As they went out, he took her arm and helped her into the coach, and then they were off again, and so to the show.
During the acts Carrie found herself listening to him very attentively. He mentioned things in the play which she most approved of—things which swayed her deeply.
“Don’t you think it rather fine to be an actor?” she asked once.
“Yes, I do,” he said, “to be a good one. I think the theatre a great thing.”
Just this little approval set Carrie’s heart bounding. Ah, if she could only be an actress—a good one! This man was wise—he knew—and he approved of it. If she were a fine actress, such men as he would approve of her. She felt that he was good to speak as he had, although it did not concern her at all. She did not know why she felt this way.
At the close of the show it suddenly developed that he was not going back with them.
“Oh, aren’t you?” said Carrie, with an unwarrantable feeling.
“Oh, no,” he said; “I’m stopping right around here in Thirty-third Street.”
Carrie could not say anything else, but somehow this development shocked her.

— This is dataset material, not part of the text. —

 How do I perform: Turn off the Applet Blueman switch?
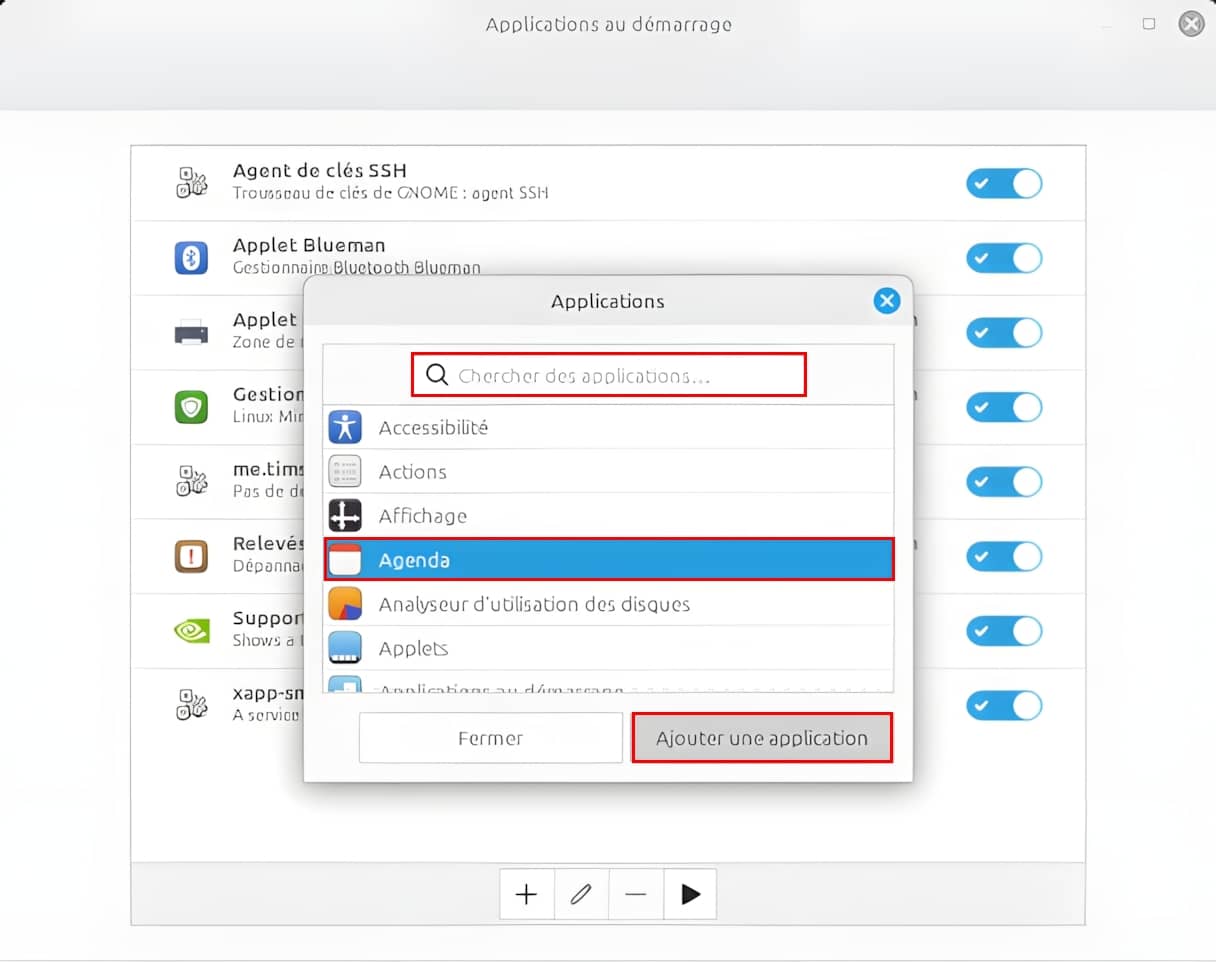(x=1003, y=258)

She had been regretting the wane of a pleasant evening, but she had thought there was a half-hour more. Oh, the half-hours, the minutes of the world; what miseries and griefs are crowded into them!
She said goodbye with feigned indifference. What matter could it make? Still, the coach seemed lorn.
When she went into her own flat she had this to think about. She did not know whether she would ever see this man any more. What difference could it make—what difference could it make?
Hurstwood had returned, and was already in bed. His clothes were scattered loosely about. Carrie came to the door and saw him, then retreated. She did not want to go in yet a while. She wanted to think. It was disagreeable to her.
Back in the dining-room she sat in her chair and rocked. Her little hands were folded tightly as she thought. Through a fog of longing and conflicting desires she was beginning to see. Oh, ye legions of hope and pity—of sorrow and pain! She was rocking, and beginning to see.